Reproduce the records below, substituting "minus button" for every occurrence of "minus icon" and leaving everything else unchanged.

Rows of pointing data
# # # # #

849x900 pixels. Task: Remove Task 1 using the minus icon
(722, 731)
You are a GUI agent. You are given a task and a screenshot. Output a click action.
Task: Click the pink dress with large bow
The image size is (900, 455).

# # # # #

• Written reply
849x900 pixels. Task: Remove Task 1 using the minus button
(722, 731)
You are a GUI agent. You are given a task and a screenshot. Output a click action.
Task: Click the pink dress with large bow
The image size is (900, 455).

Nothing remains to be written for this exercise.